Task to carry out
Please copy the items below with every "Given" swapped for "Instruction" and nothing else changed. Omit the pictures from your copy.

Records for the task
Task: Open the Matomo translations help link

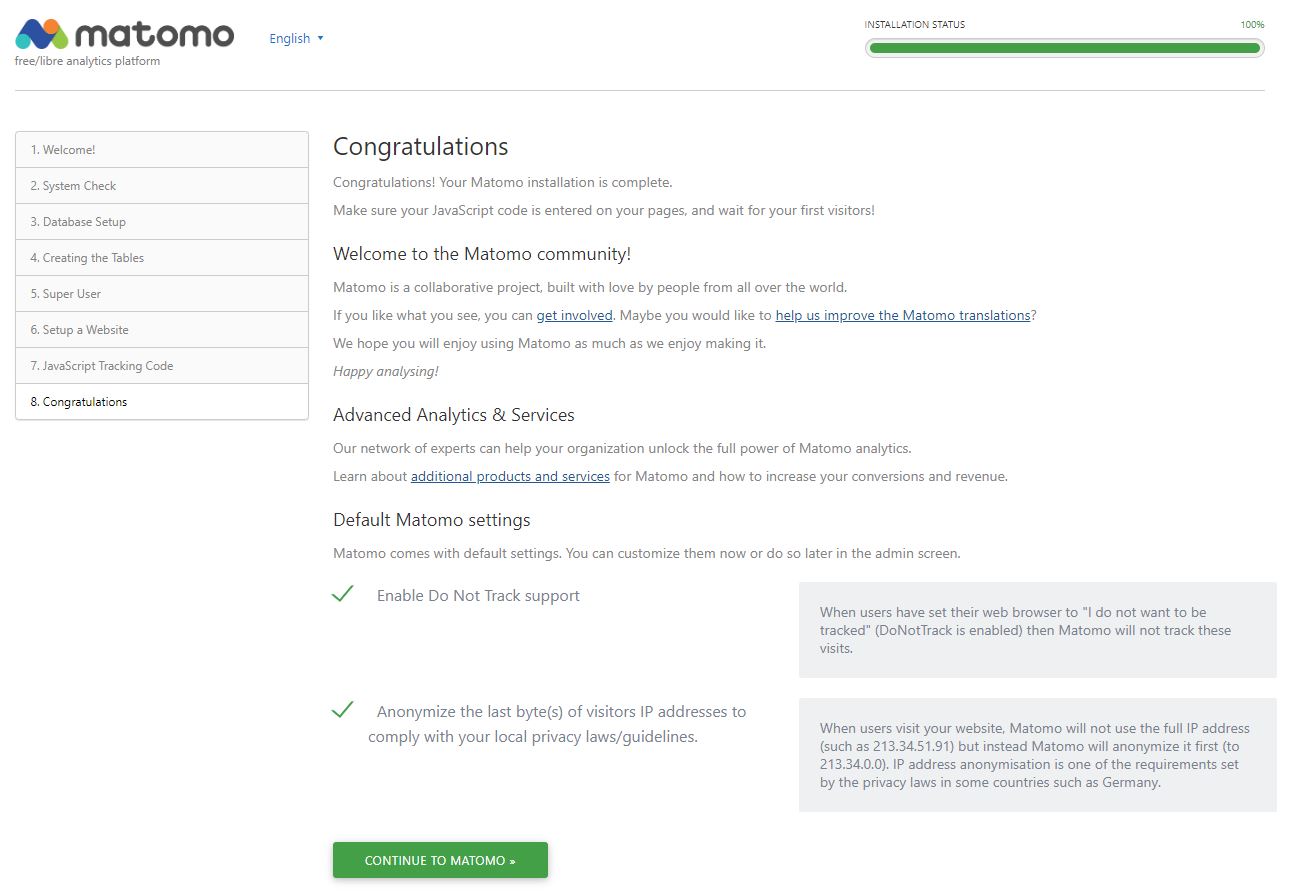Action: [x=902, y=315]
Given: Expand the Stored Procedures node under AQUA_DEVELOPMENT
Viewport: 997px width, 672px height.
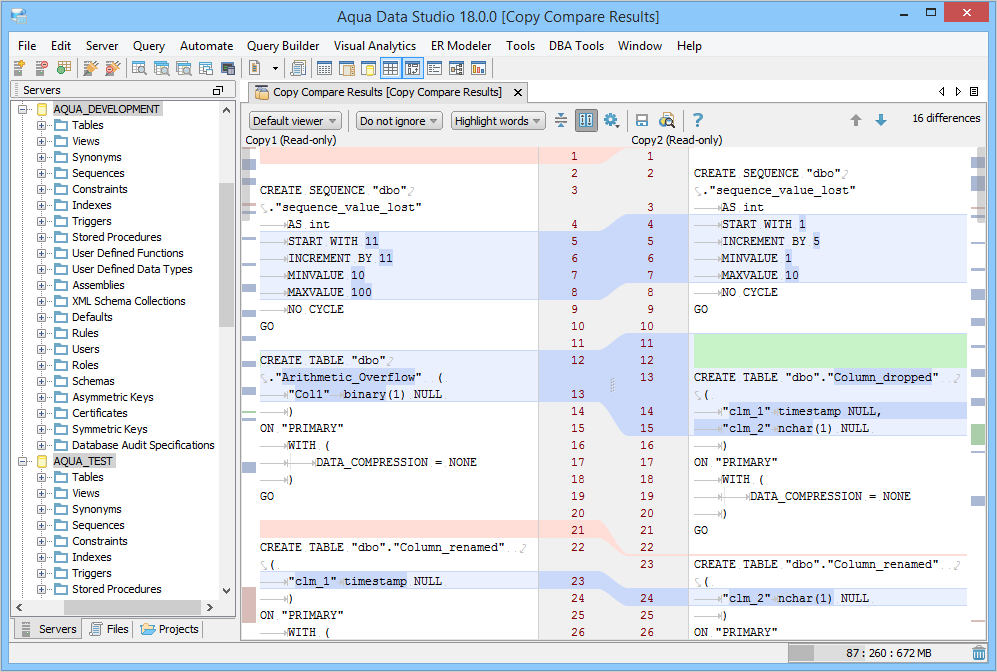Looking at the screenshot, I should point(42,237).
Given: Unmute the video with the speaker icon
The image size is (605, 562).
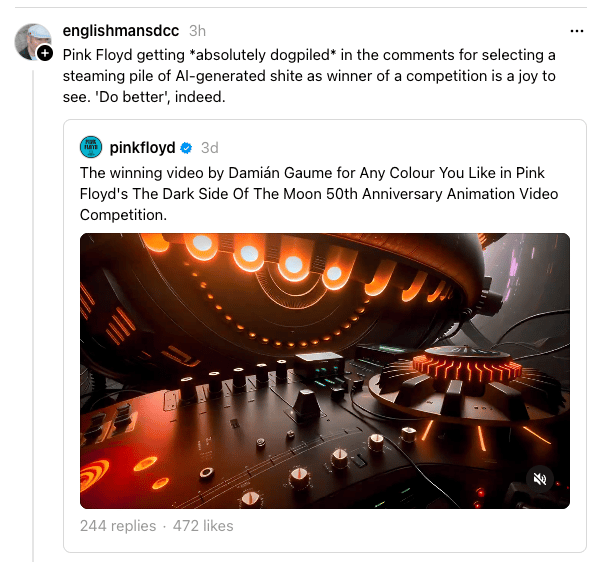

Completed task
Task: Open the Matomo translations help link

Action: [x=902, y=315]
Instruction: Expand the Stored Procedures node under AQUA_DEVELOPMENT
Viewport: 997px width, 672px height.
Looking at the screenshot, I should point(42,237).
Instruction: Unmute the video with the speaker icon
The image size is (605, 562).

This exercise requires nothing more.